• _EXERCISE AIM_
Reproduce every line of the records below verbatim, but omit the pictures.

+++ EXERCISE DATA

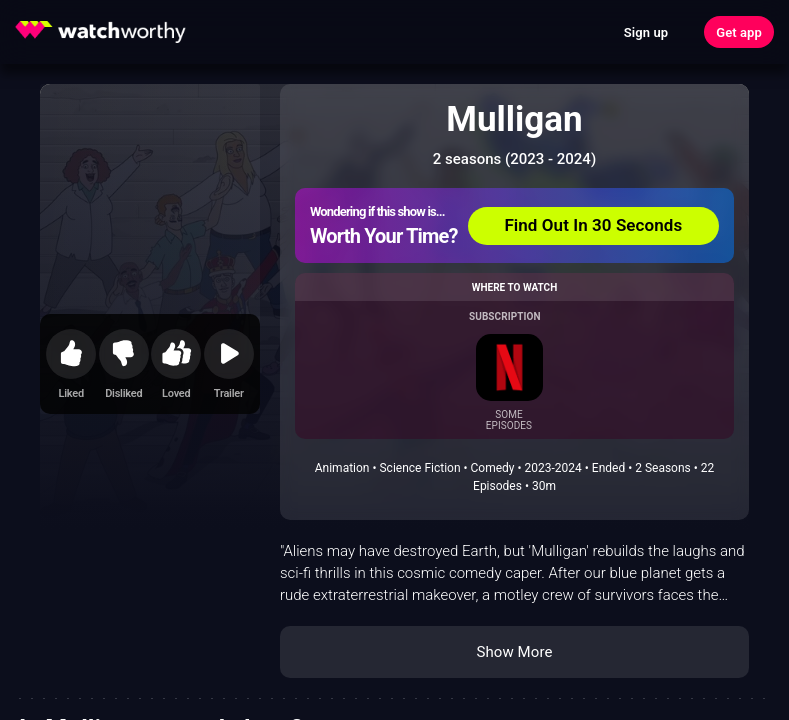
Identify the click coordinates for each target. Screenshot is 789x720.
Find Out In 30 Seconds (593, 225)
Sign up (646, 32)
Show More (515, 652)
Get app (739, 32)
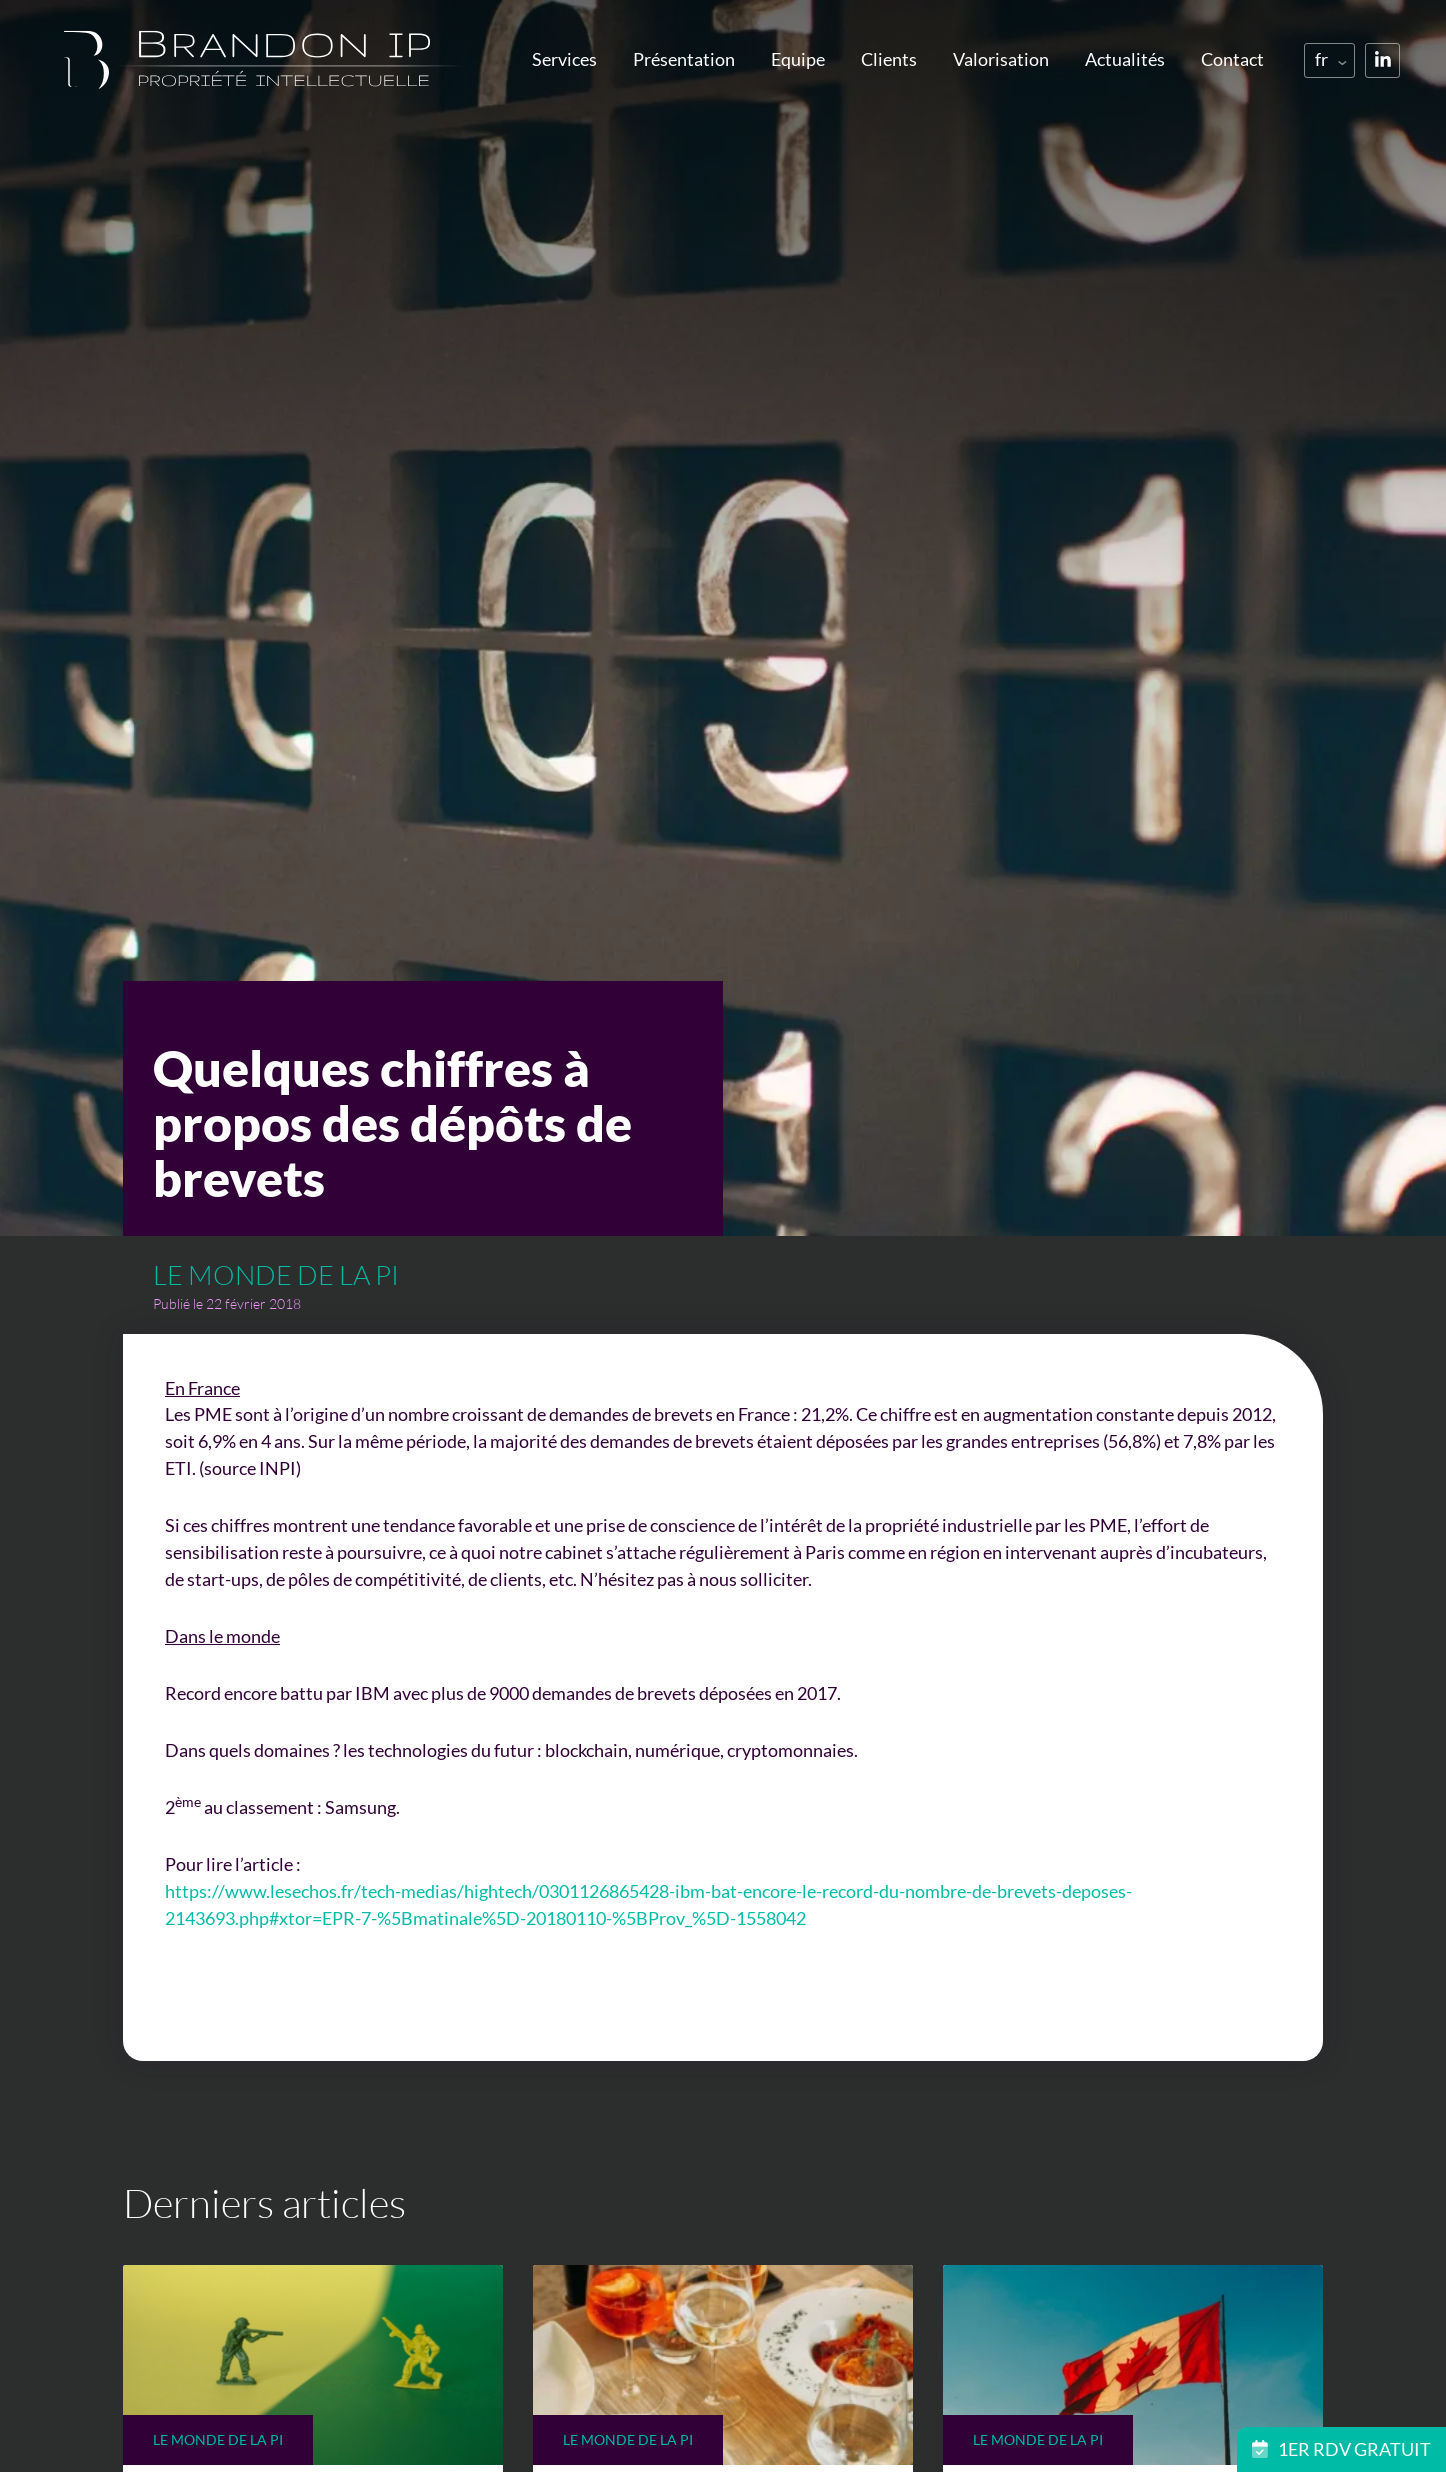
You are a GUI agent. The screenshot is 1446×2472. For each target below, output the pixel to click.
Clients (889, 59)
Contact (1232, 59)
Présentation (684, 59)
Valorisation (1001, 59)
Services (564, 59)
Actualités (1125, 59)
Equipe (798, 59)
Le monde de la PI (276, 1274)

++++++

• _SOLUTION TO THIS TASK_
Identify the click coordinates for each target. Screenshot is 789x720.
Find Out In 30 Seconds (593, 225)
Sign up (646, 32)
Show More (515, 652)
Get app (739, 32)
You are a GUI agent. The screenshot is 1446×2472. For each target below, output the pixel to click.
Clients (889, 59)
Contact (1232, 59)
Présentation (684, 59)
Valorisation (1001, 59)
Services (564, 59)
Actualités (1125, 59)
Equipe (798, 59)
Le monde de la PI (276, 1274)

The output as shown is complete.